With the top up / down?
With the headlights up / down?
What about 65 MPH?
Etc.
With the top up / down?
With the headlights up / down?
What about 65 MPH?
Etc.
#3
It all depends on the coefficient of drag on the car, which can be then converted into a force, which can then be converted into power/torque
so unless someone has the experimental C_d values for what your looking for from full scale model testing, then your guess is as good as mine. Even then its going to differ from real-world results
I mean, how accurate of an answer are you looking for?
so unless someone has the experimental C_d values for what your looking for from full scale model testing, then your guess is as good as mine. Even then its going to differ from real-world results
I mean, how accurate of an answer are you looking for?
#4
Cpt. Slow
iTrader: (25)
Join Date: Oct 2005
Location: Oregon City, OR
Posts: 14,218
Total Cats: 1,144
Doesn't MS have a HP readout given the required sensor inputs? I feel like dataloging that once its calibrated would give the best answer for your brake drag, bearing condition, headlight gaps, etc etc
#6
this calculator has the basic necessities included on an accurate estimation
Aerodynamic & rolling resistance, power & MPG calculator - EcoModder.com
Aerodynamic & rolling resistance, power & MPG calculator - EcoModder.com
#7
Drag Force = .5 * Drag Coefficient * Velocity^2 * Frontal Area * Air Density
^this can be converted to power fairly easily if all the variables are known
Estimated Engine HP based off MS = some complex function of the sensors given calibration is accurate. The uncertainty in this I'd imagine would be pretty high, but then again it should give you a ballpark
#8
Calculate HP For Speed
Top down drag coefficient is .46, which means that 50mph takes 10.9 hp
Top up drag coefficient of .38 means 50mph takes 9.69 hp
#9
That algorithm relies on acceleration. You can get the drag force empirically by doing a cost down test from 80 to 60mph and then get the rolling friction force by doing a coast down test from below 40 to like 10 mph. And thats just some math. And once you have that you can do your calculations on the horsepower required.
#11
That algorithm relies on acceleration. You can get the drag force empirically by doing a cost down test from 80 to 60mph and then get the rolling friction force by doing a coast down test from below 40 to like 10 mph. And thats just some math. And once you have that you can do your calculations on the horsepower required.
EDIT: For the record, I did not write the paragraph seen there using the word "ration"
#16
That algorithm relies on acceleration. You can get the drag force empirically by doing a cost down test from 80 to 60mph and then get the rolling friction force by doing a coast down test from below 40 to like 10 mph. And thats just some math. And once you have that you can do your calculations on the horsepower required.

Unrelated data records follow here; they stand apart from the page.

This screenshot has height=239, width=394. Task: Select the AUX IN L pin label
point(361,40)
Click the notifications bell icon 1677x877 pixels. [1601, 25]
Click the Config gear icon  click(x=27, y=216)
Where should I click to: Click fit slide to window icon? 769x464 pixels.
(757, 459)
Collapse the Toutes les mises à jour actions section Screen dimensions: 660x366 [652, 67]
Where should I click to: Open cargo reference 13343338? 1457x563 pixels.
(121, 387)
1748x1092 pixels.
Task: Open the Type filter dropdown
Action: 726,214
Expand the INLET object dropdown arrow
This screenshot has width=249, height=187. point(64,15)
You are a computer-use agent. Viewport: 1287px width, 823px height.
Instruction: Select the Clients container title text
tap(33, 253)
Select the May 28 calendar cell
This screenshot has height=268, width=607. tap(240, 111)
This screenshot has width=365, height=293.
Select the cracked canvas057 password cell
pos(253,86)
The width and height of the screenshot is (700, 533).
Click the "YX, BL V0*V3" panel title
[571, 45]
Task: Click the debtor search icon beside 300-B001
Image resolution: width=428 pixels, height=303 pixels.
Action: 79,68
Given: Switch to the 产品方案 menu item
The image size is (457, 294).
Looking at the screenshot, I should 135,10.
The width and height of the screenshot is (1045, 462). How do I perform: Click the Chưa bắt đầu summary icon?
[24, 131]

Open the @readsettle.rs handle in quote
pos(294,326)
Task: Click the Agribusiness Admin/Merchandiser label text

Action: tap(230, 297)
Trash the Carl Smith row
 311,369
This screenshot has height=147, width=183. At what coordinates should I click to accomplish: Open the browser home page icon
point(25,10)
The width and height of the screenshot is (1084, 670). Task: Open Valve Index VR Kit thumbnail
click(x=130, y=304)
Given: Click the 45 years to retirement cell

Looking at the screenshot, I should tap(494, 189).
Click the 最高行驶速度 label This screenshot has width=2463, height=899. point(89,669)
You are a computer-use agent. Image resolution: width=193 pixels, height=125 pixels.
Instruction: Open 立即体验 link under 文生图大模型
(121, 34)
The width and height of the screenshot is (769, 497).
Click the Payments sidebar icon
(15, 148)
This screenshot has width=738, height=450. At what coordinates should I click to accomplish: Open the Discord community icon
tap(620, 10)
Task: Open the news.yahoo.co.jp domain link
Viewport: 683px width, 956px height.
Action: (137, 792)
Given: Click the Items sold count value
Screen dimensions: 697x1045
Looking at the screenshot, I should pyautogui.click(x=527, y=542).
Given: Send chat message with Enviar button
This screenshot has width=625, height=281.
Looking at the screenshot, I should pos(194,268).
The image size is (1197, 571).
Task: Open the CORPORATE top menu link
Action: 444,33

The TL;DR process is in red.
For the rolling resistance, hook a force gauge up to a strap that is connected to the front tie down hooks. Pull the car from a stop using the force gauge, as close to parallel to the ground as possible. This has to be done on a smooth surface that is level. At a steady 1mph or so, record the steady state force reading, just make sure that you are not accelerating or slowing down, this will greatly affect the readings. This is your rolling resistance in Lbs.
Perform a coast down test at a relatively high speed, such as 70-40mph. Knowing the weight of the car as well as the frontal area and other parameters, subtract the rolling resistance from the resistance calculated from the high speed tests, this will tell you the aero drag force, and from this you can find the coefficient of drag.
Using the information above with the calculations you guys posted, you can find out approximately how much HP is needed to go a certain speed.
Keep in mind, when you find this HP rating, this is the raw HP needed to accomplish this speed, it does not take any driveline or other losses into account. So if you are doing some project like trying to do a EV conversion and want to know how powerful the motor needs to be to achieve a certain speed, take a conservative estimate of the losses and go from there.
Long winded, but hope this helps.